Time passed again. I grew older, didn't fold cranes as much. I finished Aaron's thousand, had Madi's thousand in a box, and had even more. Last summer, we began packing up the house to move to TX. I didn't know what to do with all those cranes. Madi's would of course, be making the trip. But Aaron and I hadn't been as close and I felt weird keeping them even if I didn't give them to his family. Though they may have been "Aaron's cranes", the truth is that there was a piece of my soul in every one of them. My pain, my suffering, my tears, my love, my joy, my hope.
That summer we returned to Keuka, NY for Peace Camp, which had been the last place I had seen Madeleine. I decided that I would take some of these cranes and we would have a small memorial service in the lake, giving the cranes to the water we'd had so much fun in at age fourteen. Her biological sister Genevieve, her spiritual sisters Frances, Sarah, Lydia and I put the cranes in the water. We told stories and remembered our beautiful sister.

■ **Exercise goal**
Write the next part of the passage about the paper cranes, picking up after the lake memorial.

■ **Dataset**

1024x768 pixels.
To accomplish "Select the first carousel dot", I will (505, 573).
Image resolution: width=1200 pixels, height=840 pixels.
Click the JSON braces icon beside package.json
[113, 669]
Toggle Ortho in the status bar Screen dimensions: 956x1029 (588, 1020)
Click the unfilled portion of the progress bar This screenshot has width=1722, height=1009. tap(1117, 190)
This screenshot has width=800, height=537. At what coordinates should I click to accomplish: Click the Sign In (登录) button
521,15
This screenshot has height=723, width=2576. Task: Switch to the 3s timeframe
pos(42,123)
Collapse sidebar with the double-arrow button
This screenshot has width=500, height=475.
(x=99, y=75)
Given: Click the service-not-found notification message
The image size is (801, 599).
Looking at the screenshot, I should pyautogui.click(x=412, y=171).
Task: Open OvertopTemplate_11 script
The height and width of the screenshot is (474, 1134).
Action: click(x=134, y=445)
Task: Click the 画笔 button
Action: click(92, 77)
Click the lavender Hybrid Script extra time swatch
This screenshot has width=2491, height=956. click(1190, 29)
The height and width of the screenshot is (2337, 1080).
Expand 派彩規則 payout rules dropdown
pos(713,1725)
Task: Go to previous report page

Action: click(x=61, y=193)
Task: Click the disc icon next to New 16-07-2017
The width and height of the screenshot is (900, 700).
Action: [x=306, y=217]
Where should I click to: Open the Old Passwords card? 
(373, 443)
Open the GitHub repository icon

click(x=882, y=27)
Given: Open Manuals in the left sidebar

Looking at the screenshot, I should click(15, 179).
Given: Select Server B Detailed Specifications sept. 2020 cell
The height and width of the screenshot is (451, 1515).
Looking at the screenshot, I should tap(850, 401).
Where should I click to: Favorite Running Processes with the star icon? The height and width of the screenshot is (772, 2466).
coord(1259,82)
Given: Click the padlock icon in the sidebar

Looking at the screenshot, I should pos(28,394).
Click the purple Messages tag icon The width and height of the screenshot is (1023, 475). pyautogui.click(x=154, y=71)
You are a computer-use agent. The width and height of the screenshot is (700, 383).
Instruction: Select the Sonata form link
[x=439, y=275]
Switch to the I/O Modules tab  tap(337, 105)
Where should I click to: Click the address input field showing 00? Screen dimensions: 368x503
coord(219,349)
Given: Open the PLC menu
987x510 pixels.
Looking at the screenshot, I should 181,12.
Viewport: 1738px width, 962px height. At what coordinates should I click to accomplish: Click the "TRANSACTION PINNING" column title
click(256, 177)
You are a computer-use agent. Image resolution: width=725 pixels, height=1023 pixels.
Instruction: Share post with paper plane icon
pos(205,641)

■ **Answer for the task**
|cranes floating in the lake|
I had only taken some to NY however, so I was still faced with the issue of what to do with all these cranes. My friend Sean suggested: "Use them to make one giant crane, charge admission to see it, and then take a bath in the millions of dollars you will inevitably make. Your welcome." Other suggestions were to make a mobile or donate to a children's hospital. My mom then suggested that maybe we give them out at church. We joined Mt. Level in 1997 just before I turned 8. This church is our family, and I liked the idea of giving them something to remember us by. The last Sunday that all of us were there as people living in Durham (we have gotten to visit a few times since), I brought a basket of cranes, I believe a few hundred. They were all different sizes and colors, people took one or many. After church was over, there were still some left, and we saved them for the kids I had worked with for years in Messiah's House.
We officially moved to Texas. I still had maybe a few hundred cranes left, just the teeny tiny ones, and I figured I would make art with them or something. My best intentions are often overcome by laziness, so mostly they have just sat in their box.
On the seventh anniversary of Madi's death, I had my own memorial service for her. I went to the grotto on St. Ed's campus, which had been a place of solace for me, especially my freshman year. I used to walk back from the photo lab pretty late, and would stop to chat with Madi a while before heading to my dorm. That day I took 22 cranes, for she would be 22 this year, and laid them at the altar. I chatted with her a while, cried a bit, and remembered my dear Madi.
This brings us to present day. Where are the cranes now? Still in a box. But I am leaving for LA soon, and have been struggling with how to say goodbye to my friends and family here.
And I came up with something to do with the cranes.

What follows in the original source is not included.